◆ Testo fornito:
■ ■ ■

« Mentre alcuni parlavano del tempio, che era ornato di belle pietre e di doni votivi, disse: “Verranno giorni nei quali, di quello che vedete, non sarà lasciata pietra su pietra che non sarà distrutta”. Gli domandarono: “Maestro, quando dunque accadranno queste cose e quale sarà il segno, quando esse staranno per accadere?”. Rispose: “Badate di non lasciarvi ingannare. Molti infatti verranno nel mio nome dicendo: “Sono io”, e: “Il tempo è vicino”. Non andate dietro a loro! Quando sentirete di guerre e di rivoluzioni, non vi terrorizzate, perché prima devono avvenire queste cose, ma non è subito la fine”. Poi diceva loro: “Si solleverà nazione contro nazione e regno contro regno, e vi saranno in diversi luoghi terremoti, carestie e pestilenze; vi saranno anche fatti terrificanti e segni grandiosi dal cielo. Ma prima di tutto questo metteranno le mani su di voi e vi perseguiteranno, consegnandovi alle sinagoghe e alle prigioni, trascinandovi davanti a re e governatori, a causa del mio nome. Avrete allora occasione di dare testimonianza. Mettetevi dunque in mente di non preparare prima la vostra difesa; io vi darò parola e sapienza, cosicché tutti i vostri avversari non potranno resistere né controbattere. Sarete traditi perfino dai genitori, dai fratelli, dai parenti e dagli amici, e uccideranno alcuni di voi; sarete odiati da tutti a causa del mio nome. Ma nemmeno un capello del vostro capo andrà perduto. Con la vostra perseveranza salverete la vostra vita » (Lc 21,12-19).
Alla fine dell’anno liturgico la Chiesa ci invita a meditare sulla fine di questo mondo. Finirà bene? La storia del mondo è “commedia”, con un inevitabile “lieto fine”? Oppure è “tragedia”, irrimediabilmente avviato ad una fine catastrofica? La Bibbia ci dice che è un “dramma”.

■ ■ ■

◆ Dati da esaminare:

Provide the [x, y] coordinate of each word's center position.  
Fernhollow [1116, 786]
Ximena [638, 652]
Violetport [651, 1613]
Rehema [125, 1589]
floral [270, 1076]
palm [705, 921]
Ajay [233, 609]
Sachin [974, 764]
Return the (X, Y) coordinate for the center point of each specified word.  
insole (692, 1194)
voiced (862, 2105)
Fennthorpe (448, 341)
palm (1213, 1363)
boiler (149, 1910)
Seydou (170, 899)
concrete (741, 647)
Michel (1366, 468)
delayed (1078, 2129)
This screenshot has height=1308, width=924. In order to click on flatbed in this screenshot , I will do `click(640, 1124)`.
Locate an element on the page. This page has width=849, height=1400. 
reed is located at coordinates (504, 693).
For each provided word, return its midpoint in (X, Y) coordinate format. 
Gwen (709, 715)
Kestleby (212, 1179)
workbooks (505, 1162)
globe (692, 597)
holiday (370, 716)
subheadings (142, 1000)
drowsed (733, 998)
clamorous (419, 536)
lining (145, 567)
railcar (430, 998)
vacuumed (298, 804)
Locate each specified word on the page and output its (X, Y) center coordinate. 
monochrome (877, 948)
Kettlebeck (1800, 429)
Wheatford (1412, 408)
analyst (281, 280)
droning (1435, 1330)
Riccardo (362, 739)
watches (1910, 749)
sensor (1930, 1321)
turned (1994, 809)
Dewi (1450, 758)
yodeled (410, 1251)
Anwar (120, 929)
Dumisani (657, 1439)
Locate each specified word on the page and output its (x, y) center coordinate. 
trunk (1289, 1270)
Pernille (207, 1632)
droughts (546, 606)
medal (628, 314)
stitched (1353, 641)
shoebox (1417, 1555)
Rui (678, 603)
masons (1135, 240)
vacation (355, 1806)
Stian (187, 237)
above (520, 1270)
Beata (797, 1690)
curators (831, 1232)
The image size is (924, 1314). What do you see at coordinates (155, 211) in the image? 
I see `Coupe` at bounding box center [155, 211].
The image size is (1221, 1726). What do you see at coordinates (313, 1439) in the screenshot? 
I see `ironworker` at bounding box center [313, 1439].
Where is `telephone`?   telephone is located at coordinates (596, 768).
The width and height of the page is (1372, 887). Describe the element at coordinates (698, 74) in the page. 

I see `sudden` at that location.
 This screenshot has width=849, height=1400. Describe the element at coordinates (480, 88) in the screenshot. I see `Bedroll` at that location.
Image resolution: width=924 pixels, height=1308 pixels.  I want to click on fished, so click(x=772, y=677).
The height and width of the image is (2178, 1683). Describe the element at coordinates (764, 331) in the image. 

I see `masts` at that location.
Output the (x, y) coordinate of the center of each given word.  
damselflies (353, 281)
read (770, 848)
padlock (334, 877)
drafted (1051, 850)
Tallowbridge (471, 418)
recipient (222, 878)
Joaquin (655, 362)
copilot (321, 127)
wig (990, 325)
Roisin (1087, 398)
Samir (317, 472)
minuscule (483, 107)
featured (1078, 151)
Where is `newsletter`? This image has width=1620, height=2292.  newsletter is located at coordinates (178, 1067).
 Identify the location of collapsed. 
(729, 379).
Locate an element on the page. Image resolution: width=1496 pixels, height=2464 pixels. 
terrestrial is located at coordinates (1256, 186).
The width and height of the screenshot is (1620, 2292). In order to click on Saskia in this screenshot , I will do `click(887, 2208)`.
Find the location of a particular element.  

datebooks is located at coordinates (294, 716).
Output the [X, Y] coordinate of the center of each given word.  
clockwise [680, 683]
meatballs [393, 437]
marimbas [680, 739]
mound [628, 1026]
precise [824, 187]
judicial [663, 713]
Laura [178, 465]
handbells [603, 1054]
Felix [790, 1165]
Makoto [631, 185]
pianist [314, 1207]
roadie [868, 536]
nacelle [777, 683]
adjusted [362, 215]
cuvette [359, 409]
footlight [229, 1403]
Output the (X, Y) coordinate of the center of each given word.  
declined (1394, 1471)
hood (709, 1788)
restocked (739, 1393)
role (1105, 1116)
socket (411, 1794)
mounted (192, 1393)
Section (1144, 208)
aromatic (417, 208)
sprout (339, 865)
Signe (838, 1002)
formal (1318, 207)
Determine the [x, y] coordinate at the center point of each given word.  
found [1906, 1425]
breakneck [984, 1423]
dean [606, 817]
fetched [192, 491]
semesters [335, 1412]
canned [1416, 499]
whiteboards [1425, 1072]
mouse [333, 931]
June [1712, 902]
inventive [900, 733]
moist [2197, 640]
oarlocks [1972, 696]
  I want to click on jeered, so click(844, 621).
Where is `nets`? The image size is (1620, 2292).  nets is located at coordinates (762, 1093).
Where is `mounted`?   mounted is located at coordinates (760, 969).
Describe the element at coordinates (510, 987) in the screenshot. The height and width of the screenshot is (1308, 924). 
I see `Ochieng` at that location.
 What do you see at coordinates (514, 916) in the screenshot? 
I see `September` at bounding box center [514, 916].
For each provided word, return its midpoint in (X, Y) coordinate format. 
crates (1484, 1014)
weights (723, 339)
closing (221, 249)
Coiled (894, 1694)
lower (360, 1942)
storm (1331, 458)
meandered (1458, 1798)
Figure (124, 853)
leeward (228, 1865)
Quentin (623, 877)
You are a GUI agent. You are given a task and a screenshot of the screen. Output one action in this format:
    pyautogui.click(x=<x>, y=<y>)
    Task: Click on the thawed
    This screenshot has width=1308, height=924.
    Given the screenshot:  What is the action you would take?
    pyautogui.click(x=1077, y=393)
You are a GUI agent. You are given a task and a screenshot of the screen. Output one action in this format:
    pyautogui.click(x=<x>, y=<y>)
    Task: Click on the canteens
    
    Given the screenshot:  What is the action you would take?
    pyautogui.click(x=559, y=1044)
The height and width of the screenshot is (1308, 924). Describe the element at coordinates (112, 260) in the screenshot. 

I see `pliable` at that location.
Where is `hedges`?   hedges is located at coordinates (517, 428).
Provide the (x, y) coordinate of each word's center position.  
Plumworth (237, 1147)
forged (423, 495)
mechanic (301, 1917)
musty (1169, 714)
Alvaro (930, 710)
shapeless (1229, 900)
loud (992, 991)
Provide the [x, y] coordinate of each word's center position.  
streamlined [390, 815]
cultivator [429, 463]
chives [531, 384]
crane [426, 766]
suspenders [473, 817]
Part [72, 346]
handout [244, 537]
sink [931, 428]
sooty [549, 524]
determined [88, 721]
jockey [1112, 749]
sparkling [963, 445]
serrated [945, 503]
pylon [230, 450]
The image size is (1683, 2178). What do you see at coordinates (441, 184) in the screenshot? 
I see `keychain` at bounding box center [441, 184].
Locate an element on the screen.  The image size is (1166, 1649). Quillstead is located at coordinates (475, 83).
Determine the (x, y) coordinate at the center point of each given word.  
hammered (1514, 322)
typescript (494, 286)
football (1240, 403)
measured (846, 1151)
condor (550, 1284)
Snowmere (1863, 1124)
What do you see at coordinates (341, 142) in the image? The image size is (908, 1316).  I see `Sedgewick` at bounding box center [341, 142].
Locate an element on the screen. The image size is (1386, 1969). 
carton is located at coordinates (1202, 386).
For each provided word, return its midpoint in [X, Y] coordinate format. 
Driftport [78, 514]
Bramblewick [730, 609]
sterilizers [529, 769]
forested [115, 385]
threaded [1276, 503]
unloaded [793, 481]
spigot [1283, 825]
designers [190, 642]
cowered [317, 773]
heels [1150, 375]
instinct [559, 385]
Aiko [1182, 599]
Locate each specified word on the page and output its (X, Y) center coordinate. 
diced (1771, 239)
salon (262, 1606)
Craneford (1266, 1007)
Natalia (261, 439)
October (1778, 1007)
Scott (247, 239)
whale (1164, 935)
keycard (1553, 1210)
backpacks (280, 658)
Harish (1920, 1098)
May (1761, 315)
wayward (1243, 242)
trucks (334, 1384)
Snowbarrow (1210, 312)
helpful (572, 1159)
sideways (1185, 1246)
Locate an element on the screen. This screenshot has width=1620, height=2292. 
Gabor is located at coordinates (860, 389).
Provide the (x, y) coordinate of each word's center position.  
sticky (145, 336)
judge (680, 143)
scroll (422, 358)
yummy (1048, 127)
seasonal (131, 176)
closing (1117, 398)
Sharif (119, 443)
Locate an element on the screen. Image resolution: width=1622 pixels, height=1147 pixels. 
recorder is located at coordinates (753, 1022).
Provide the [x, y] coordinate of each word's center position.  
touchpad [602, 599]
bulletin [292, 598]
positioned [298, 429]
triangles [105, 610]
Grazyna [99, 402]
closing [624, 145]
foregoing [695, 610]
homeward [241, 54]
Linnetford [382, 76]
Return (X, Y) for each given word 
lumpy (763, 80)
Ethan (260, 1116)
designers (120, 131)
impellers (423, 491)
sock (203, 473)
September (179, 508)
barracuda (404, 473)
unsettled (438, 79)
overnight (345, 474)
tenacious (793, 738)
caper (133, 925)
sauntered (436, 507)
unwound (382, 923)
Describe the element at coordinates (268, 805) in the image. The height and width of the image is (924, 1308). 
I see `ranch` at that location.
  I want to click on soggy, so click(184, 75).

■ ■ ■

◆ Obiettivo dell'esercizio: Per favore, elenca tutti coloro da cui, secondo il testo fornito, «sarete traditi».

◆ Compito svolto: I genitori, i fratelli, i parenti e gli amici.